— START TEXT SEGMENT —
- Born: Enrique Eduardo Lafourcade Valdenegro October 14, 1927
- Died: July 29, 2019 (aged 91)
- Occupations: Writer, journalist
- Spouse: Marta Blanco

= Enrique Lafourcade =

Chilean writer and journalist (1927–2019)

Enrique Eduardo Lafourcade Valdenegro (14 October 1927 – 29 July 2019) was a Chilean writer, critic and journalist from Santiago.

== Biography ==
Lafourcade was a member of the so-called "Generation of the '50s", a term suggested by Lafourcade himself in 1954 to describe authors born between 1920 and 1934 who began to flourish in the 1950s, writers who departed in content and style from the previous regional style known as "Criollismo"; and more widely within the "boom generation" in Latin America, also known as Latin American Boom, a generation of writers who produced an explosion of works in the mid-20th century and decades that followed, which included five Nobel Prize winners: Miguel Ángel Asturias (Guatemala) in 1967, Pablo Neruda (Chile) in 1971, Gabriel García Márquez (Colombia) in 1982, Octavio Paz (Mexico) in 1990, and Mario Vargas Llosa (Peru) in 2010, and several other influential intellectual authors such as Jorge Luis Borges and Julio Cortázar in Argentina.

== Writing ==
Lafourcade published at least 24 novels (over 30 by some accounts) and over a dozen anthologies and collections of short stories and essays. His novel Palomita Blanca (1971) sold over a million copies, making it one of the all-time bestsellers in Chile. It was translated into several languages and brought to the screen by Chilean-French director Raúl Ruiz. Lafourcade's latest novel, El Inesperado (2004), imagines the life of French poet Arthur Rimbaud in Africa, and though a work of fiction, it is inspired by the letters of the poet and three years of additional research. The novel was launched on 20 October 2004, on the 150th anniversary of Rimbaud's birth.

Other titles include (not an exhaustive list):

- Pena de Muerte (1952)
- Para Subir al Cielo (1959)
- la Fiesta del Rey Acab (1959)
- El principe y las Ovejas (1961)
— END TEXT SEGMENT —
— START DATA ENTRIES —
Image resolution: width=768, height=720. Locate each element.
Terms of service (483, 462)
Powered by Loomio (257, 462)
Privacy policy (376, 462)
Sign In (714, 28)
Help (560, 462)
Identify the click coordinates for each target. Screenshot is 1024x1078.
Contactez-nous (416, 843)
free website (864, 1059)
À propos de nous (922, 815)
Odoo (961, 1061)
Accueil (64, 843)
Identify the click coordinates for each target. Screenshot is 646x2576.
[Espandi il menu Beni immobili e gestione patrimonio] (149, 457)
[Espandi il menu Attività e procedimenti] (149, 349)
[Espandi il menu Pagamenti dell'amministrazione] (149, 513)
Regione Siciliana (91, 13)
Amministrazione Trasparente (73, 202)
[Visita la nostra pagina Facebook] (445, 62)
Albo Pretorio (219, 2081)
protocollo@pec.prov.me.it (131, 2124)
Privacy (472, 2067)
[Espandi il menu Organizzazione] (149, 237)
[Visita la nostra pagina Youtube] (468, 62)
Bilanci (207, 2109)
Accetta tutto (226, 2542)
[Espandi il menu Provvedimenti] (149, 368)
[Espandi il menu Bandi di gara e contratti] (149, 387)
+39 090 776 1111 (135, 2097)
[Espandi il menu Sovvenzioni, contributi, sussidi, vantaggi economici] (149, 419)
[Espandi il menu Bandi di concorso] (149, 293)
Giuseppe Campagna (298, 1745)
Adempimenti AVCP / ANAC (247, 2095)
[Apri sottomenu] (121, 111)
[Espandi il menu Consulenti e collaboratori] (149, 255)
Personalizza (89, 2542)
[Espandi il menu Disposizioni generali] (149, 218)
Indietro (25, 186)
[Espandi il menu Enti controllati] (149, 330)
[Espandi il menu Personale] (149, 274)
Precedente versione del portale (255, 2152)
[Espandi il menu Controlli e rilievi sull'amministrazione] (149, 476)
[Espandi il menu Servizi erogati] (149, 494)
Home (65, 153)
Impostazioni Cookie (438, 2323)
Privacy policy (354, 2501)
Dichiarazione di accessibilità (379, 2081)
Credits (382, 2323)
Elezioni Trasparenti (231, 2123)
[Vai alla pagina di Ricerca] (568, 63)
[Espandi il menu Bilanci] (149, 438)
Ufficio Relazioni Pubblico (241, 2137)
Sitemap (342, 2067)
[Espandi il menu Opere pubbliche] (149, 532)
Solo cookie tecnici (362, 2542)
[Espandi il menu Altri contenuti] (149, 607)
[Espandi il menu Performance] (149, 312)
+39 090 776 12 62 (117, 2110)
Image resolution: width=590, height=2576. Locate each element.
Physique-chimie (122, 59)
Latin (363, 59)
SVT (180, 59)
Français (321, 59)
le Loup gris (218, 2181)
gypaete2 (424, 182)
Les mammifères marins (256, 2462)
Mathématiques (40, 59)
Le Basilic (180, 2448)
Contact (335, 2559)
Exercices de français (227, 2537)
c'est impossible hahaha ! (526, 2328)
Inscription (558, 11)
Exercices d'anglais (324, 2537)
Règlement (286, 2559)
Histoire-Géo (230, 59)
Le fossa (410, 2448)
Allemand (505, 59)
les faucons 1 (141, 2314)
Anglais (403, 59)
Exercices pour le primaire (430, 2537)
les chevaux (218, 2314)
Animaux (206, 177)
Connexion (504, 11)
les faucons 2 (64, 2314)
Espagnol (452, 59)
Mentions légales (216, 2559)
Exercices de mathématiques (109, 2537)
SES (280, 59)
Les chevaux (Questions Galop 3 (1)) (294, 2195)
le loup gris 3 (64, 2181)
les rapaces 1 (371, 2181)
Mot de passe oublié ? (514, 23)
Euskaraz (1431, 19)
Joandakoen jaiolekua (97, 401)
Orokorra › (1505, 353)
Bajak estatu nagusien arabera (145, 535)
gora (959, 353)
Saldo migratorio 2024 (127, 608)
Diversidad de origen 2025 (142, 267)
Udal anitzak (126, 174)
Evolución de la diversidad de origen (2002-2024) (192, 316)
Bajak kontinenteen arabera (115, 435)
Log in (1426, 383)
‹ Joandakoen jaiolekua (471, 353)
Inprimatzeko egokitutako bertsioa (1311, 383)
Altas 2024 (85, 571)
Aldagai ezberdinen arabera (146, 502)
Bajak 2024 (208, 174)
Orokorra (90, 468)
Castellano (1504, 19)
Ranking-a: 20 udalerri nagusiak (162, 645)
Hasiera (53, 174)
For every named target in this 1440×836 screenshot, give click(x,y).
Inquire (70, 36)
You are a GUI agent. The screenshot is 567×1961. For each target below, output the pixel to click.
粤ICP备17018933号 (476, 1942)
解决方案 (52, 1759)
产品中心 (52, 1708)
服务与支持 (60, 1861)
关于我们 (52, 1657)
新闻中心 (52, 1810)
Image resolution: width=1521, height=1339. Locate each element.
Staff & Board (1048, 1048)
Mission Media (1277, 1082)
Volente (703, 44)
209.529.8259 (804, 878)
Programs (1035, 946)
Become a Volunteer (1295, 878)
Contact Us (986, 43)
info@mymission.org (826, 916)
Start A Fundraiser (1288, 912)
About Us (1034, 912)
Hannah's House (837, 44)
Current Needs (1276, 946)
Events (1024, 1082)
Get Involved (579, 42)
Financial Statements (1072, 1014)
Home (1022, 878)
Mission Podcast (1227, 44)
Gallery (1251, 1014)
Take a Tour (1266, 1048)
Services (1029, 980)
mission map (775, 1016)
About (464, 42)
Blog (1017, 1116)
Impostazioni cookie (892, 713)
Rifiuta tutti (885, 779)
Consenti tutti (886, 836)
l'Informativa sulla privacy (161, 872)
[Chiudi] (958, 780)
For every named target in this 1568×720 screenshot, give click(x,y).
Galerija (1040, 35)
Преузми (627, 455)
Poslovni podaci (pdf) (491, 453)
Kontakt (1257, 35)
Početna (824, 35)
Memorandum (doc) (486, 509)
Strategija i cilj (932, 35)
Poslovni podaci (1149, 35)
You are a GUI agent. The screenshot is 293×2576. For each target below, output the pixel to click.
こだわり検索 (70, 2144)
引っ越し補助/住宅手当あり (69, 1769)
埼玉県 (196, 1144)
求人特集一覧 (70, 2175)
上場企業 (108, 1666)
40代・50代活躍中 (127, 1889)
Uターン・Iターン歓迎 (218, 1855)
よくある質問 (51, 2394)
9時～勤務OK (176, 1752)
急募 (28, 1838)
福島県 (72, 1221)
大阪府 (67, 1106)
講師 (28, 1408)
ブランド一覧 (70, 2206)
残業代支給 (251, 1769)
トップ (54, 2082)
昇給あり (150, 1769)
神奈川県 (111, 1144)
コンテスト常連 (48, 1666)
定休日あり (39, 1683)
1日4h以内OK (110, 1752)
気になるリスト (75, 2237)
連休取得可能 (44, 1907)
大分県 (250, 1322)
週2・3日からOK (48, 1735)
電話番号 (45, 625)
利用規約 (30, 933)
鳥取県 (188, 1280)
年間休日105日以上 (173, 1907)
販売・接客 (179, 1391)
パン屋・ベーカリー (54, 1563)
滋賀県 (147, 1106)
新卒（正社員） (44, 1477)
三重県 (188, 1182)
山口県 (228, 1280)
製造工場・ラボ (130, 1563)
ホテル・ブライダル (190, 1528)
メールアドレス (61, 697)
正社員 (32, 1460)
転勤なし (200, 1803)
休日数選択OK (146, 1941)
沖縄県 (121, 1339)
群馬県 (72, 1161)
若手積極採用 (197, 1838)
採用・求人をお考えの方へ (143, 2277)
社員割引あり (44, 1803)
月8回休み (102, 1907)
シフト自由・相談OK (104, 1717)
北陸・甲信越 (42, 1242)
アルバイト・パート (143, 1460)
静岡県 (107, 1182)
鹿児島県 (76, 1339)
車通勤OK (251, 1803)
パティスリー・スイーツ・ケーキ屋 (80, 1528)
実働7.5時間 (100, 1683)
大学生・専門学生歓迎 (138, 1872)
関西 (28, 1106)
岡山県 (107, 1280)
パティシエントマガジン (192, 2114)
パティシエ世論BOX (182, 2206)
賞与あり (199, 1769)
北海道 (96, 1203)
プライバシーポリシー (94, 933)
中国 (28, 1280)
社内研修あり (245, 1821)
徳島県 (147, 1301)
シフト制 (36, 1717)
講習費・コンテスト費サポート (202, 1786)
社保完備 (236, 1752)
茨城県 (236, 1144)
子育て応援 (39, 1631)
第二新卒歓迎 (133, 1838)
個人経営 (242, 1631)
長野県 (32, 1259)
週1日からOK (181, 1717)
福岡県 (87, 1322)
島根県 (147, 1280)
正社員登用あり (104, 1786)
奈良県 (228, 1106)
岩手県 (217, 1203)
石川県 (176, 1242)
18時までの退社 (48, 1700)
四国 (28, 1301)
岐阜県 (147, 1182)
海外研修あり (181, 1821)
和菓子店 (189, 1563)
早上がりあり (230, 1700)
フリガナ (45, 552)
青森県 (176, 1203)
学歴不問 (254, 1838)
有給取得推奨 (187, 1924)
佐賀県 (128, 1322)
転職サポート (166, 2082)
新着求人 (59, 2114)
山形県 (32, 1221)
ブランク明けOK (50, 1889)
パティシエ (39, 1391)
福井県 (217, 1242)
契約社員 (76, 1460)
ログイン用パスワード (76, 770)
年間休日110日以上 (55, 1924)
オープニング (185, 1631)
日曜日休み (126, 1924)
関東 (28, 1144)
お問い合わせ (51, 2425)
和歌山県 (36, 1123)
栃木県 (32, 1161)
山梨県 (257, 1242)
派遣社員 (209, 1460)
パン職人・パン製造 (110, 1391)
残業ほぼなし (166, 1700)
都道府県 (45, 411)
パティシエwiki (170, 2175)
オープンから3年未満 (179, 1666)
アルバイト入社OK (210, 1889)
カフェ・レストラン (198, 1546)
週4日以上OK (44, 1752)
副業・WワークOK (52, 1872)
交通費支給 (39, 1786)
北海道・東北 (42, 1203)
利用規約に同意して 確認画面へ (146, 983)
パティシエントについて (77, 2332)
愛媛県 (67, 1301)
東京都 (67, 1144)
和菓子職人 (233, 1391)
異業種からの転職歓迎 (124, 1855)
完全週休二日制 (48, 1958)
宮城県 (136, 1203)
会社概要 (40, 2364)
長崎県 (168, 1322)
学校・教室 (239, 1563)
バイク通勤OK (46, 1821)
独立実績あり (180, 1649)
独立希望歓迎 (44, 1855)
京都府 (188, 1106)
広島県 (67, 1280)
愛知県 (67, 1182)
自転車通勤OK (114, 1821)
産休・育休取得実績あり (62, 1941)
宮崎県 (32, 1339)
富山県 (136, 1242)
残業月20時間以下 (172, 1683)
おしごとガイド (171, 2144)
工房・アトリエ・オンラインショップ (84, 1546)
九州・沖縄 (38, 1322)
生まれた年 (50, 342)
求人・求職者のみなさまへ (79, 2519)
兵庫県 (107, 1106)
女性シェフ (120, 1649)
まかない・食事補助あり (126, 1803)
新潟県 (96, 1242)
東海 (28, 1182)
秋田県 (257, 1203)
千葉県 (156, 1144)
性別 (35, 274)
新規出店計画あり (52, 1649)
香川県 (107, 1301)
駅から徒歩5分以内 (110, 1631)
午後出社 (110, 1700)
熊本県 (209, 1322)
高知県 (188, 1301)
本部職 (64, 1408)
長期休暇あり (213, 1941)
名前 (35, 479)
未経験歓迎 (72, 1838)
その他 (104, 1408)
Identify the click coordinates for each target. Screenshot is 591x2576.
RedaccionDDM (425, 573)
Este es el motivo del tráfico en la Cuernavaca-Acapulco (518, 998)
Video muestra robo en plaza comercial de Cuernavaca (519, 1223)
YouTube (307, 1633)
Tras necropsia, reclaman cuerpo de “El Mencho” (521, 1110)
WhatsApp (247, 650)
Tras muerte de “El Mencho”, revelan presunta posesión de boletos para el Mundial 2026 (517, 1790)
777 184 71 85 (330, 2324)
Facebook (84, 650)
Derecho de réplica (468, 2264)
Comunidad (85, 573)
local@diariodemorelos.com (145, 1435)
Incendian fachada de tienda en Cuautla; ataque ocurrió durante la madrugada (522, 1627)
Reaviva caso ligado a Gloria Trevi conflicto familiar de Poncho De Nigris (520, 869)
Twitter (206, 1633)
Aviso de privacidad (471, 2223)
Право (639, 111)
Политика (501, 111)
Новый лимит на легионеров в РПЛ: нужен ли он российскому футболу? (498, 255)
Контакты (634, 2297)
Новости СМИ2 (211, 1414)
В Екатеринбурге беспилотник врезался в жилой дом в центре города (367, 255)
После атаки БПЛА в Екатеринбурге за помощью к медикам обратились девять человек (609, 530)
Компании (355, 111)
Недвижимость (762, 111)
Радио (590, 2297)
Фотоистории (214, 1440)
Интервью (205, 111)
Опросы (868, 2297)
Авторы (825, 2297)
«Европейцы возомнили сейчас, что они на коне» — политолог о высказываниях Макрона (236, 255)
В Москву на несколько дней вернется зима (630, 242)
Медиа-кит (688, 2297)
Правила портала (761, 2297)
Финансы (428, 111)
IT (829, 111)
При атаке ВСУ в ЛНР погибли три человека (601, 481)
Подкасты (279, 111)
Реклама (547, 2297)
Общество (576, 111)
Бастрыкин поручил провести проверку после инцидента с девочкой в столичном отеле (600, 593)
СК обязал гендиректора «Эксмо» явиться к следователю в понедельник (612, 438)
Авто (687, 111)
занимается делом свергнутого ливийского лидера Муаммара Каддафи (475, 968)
— END DATA ENTRIES —
● **DIRECTIVE 1**:
Can you rewrite the Lafourcade text between "- Born: Enrique" and "journalist from Santiago.", inclusive, with "journalist" changed to "reporter"?
● **DIRECTIVE 2**:
How would you restate the paragraph of the Lafourcade text that begins "Lafourcade published at least 24 novels" in fewer words, keeping its main facts?
● **DIRECTIVE 3**:
Can you summarize the Lafourcade text in two sentences?

● **COMPLETE ANSWER 1**:
- Born: Enrique Eduardo Lafourcade Valdenegro October 14, 1927
- Died: July 29, 2019 (aged 91)
- Occupations: Writer, reporter
- Spouse: Marta Blanco

= Enrique Lafourcade =

Chilean writer and reporter (1927–2019)

Enrique Eduardo Lafourcade Valdenegro (14 October 1927 – 29 July 2019) was a Chilean writer, critic and reporter from Santiago.

● **COMPLETE ANSWER 2**:
Lafourcade published at least 24 novels (over 30 by some accounts) and more than a dozen anthologies and collections of short stories and essays. Palomita Blanca (1971) sold over a million copies, making it one of Chile's all-time bestsellers. It was translated into several languages and filmed by Raúl Ruiz. His latest novel, El Inesperado (2004), imagines Arthur Rimbaud's life in Africa. It is a work of fiction inspired by the poet's letters and three years of research. The novel was launched on 20 October 2004, the 150th anniversary of Rimbaud's birth.

● **COMPLETE ANSWER 3**:
Enrique Lafourcade (1927–2019) was a Chilean writer, critic and journalist from Santiago. He belonged to the "Generation of the '50s," a term he himself suggested, and he published at least 24 novels, including the bestseller Palomita Blanca (1971), which sold over a million copies.